(Collected data)
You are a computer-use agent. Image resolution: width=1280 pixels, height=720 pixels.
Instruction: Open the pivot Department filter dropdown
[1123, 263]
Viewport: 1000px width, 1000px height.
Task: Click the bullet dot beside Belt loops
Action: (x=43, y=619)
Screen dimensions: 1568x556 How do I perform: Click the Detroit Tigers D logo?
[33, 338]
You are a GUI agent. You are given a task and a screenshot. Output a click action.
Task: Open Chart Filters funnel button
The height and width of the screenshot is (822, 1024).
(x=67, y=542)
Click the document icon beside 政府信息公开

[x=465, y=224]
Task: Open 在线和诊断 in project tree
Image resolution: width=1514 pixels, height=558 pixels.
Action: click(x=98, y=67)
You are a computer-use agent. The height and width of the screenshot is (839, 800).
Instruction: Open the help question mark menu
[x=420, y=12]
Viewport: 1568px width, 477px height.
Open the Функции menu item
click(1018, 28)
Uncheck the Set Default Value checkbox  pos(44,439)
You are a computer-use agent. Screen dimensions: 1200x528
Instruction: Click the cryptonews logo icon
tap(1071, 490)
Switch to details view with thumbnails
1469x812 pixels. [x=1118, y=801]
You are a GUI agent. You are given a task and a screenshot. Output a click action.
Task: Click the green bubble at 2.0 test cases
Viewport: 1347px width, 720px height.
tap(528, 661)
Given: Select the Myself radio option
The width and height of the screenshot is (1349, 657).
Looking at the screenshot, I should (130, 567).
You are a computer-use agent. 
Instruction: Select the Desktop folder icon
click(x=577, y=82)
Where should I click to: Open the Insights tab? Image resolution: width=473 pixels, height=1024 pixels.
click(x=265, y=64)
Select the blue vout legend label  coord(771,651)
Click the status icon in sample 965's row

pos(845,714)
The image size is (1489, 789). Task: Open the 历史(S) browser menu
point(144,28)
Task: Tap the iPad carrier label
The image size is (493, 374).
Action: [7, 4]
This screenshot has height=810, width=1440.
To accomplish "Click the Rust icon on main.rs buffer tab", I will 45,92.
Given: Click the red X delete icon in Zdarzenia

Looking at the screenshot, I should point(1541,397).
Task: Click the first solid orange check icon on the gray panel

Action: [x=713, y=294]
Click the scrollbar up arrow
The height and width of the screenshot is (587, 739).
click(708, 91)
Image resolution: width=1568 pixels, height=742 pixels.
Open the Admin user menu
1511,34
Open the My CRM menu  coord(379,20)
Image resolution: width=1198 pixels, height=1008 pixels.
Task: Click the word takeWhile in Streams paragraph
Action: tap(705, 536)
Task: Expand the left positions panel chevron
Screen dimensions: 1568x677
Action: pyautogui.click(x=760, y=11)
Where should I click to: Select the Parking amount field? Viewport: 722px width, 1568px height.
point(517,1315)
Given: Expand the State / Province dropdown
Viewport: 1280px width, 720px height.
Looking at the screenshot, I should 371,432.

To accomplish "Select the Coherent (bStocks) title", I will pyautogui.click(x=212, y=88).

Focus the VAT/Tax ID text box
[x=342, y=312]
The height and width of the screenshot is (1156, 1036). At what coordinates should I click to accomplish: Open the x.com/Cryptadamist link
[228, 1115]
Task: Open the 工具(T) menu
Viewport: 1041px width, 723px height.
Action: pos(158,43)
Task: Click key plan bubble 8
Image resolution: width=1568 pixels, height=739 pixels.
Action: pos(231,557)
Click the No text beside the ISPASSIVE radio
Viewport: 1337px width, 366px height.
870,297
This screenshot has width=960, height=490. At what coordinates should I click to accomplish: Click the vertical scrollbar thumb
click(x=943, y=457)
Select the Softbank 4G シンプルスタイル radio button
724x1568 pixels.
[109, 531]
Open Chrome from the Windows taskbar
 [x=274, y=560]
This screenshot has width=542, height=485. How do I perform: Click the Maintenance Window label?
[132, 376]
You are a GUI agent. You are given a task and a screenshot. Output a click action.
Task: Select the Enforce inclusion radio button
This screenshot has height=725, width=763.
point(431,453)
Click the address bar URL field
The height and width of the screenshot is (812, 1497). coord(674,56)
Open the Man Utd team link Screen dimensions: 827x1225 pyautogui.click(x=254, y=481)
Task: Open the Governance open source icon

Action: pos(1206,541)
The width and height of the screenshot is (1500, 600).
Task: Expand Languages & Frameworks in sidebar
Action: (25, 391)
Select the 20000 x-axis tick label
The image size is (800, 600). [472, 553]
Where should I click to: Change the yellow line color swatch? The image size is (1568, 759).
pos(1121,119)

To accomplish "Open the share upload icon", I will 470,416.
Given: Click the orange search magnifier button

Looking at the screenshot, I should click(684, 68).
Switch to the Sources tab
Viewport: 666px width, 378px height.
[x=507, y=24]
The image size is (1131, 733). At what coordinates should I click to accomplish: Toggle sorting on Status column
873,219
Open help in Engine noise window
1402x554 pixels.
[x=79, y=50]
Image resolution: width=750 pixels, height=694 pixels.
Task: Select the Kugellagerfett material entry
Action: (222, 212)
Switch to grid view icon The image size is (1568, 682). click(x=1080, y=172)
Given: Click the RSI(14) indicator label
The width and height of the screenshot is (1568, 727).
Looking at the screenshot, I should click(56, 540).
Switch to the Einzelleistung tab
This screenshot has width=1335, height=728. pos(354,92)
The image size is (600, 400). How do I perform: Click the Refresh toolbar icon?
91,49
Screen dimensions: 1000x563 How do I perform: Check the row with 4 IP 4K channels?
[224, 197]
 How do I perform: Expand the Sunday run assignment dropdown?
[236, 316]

• Required action: Each line of the data must be set down again as it is.

• Task result:
You are a computer-use agent. Image resolution: width=1280 pixels, height=720 pixels.
Instruction: Open the pivot Department filter dropdown
[1123, 263]
Viewport: 1000px width, 1000px height.
Task: Click the bullet dot beside Belt loops
Action: (x=43, y=619)
Screen dimensions: 1568x556 How do I perform: Click the Detroit Tigers D logo?
[33, 338]
You are a GUI agent. You are given a task and a screenshot. Output a click action.
Task: Open Chart Filters funnel button
The height and width of the screenshot is (822, 1024).
(x=67, y=542)
Click the document icon beside 政府信息公开

[x=465, y=224]
Task: Open 在线和诊断 in project tree
Image resolution: width=1514 pixels, height=558 pixels.
Action: click(x=98, y=67)
You are a computer-use agent. The height and width of the screenshot is (839, 800).
Instruction: Open the help question mark menu
[x=420, y=12]
Viewport: 1568px width, 477px height.
Open the Функции menu item
click(1018, 28)
Uncheck the Set Default Value checkbox  pos(44,439)
You are a computer-use agent. Screen dimensions: 1200x528
Instruction: Click the cryptonews logo icon
tap(1071, 490)
Switch to details view with thumbnails
1469x812 pixels. [x=1118, y=801]
You are a GUI agent. You are given a task and a screenshot. Output a click action.
Task: Click the green bubble at 2.0 test cases
Viewport: 1347px width, 720px height.
tap(528, 661)
Given: Select the Myself radio option
The width and height of the screenshot is (1349, 657).
Looking at the screenshot, I should (130, 567).
You are a computer-use agent. 
Instruction: Select the Desktop folder icon
click(x=577, y=82)
Where should I click to: Open the Insights tab? Image resolution: width=473 pixels, height=1024 pixels.
click(x=265, y=64)
Select the blue vout legend label  coord(771,651)
Click the status icon in sample 965's row

pos(845,714)
The image size is (1489, 789). Task: Open the 历史(S) browser menu
point(144,28)
Task: Tap the iPad carrier label
The image size is (493, 374).
Action: [7, 4]
This screenshot has height=810, width=1440.
To accomplish "Click the Rust icon on main.rs buffer tab", I will 45,92.
Given: Click the red X delete icon in Zdarzenia

Looking at the screenshot, I should point(1541,397).
Task: Click the first solid orange check icon on the gray panel

Action: [x=713, y=294]
Click the scrollbar up arrow
The height and width of the screenshot is (587, 739).
click(708, 91)
Image resolution: width=1568 pixels, height=742 pixels.
Open the Admin user menu
1511,34
Open the My CRM menu  coord(379,20)
Image resolution: width=1198 pixels, height=1008 pixels.
Task: Click the word takeWhile in Streams paragraph
Action: tap(705, 536)
Task: Expand the left positions panel chevron
Screen dimensions: 1568x677
Action: pyautogui.click(x=760, y=11)
Where should I click to: Select the Parking amount field? Viewport: 722px width, 1568px height.
point(517,1315)
Given: Expand the State / Province dropdown
Viewport: 1280px width, 720px height.
Looking at the screenshot, I should 371,432.

To accomplish "Select the Coherent (bStocks) title", I will pyautogui.click(x=212, y=88).

Focus the VAT/Tax ID text box
[x=342, y=312]
The height and width of the screenshot is (1156, 1036). At what coordinates should I click to accomplish: Open the x.com/Cryptadamist link
[228, 1115]
Task: Open the 工具(T) menu
Viewport: 1041px width, 723px height.
Action: pos(158,43)
Task: Click key plan bubble 8
Image resolution: width=1568 pixels, height=739 pixels.
Action: pos(231,557)
Click the No text beside the ISPASSIVE radio
Viewport: 1337px width, 366px height.
870,297
This screenshot has width=960, height=490. At what coordinates should I click to accomplish: Click the vertical scrollbar thumb
click(x=943, y=457)
Select the Softbank 4G シンプルスタイル radio button
724x1568 pixels.
[109, 531]
Open Chrome from the Windows taskbar
 [x=274, y=560]
This screenshot has width=542, height=485. How do I perform: Click the Maintenance Window label?
[132, 376]
You are a GUI agent. You are given a task and a screenshot. Output a click action.
Task: Select the Enforce inclusion radio button
This screenshot has height=725, width=763.
point(431,453)
Click the address bar URL field
The height and width of the screenshot is (812, 1497). coord(674,56)
Open the Man Utd team link Screen dimensions: 827x1225 pyautogui.click(x=254, y=481)
Task: Open the Governance open source icon

Action: pos(1206,541)
The width and height of the screenshot is (1500, 600).
Task: Expand Languages & Frameworks in sidebar
Action: (25, 391)
Select the 20000 x-axis tick label
The image size is (800, 600). [472, 553]
Where should I click to: Change the yellow line color swatch? The image size is (1568, 759).
pos(1121,119)

To accomplish "Open the share upload icon", I will 470,416.
Given: Click the orange search magnifier button

Looking at the screenshot, I should click(684, 68).
Switch to the Sources tab
Viewport: 666px width, 378px height.
[x=507, y=24]
The image size is (1131, 733). At what coordinates should I click to accomplish: Toggle sorting on Status column
873,219
Open help in Engine noise window
1402x554 pixels.
[x=79, y=50]
Image resolution: width=750 pixels, height=694 pixels.
Task: Select the Kugellagerfett material entry
Action: (222, 212)
Switch to grid view icon The image size is (1568, 682). click(x=1080, y=172)
Given: Click the RSI(14) indicator label
The width and height of the screenshot is (1568, 727).
Looking at the screenshot, I should click(56, 540).
Switch to the Einzelleistung tab
This screenshot has width=1335, height=728. pos(354,92)
The image size is (600, 400). How do I perform: Click the Refresh toolbar icon?
91,49
Screen dimensions: 1000x563 How do I perform: Check the row with 4 IP 4K channels?
[224, 197]
 How do I perform: Expand the Sunday run assignment dropdown?
[236, 316]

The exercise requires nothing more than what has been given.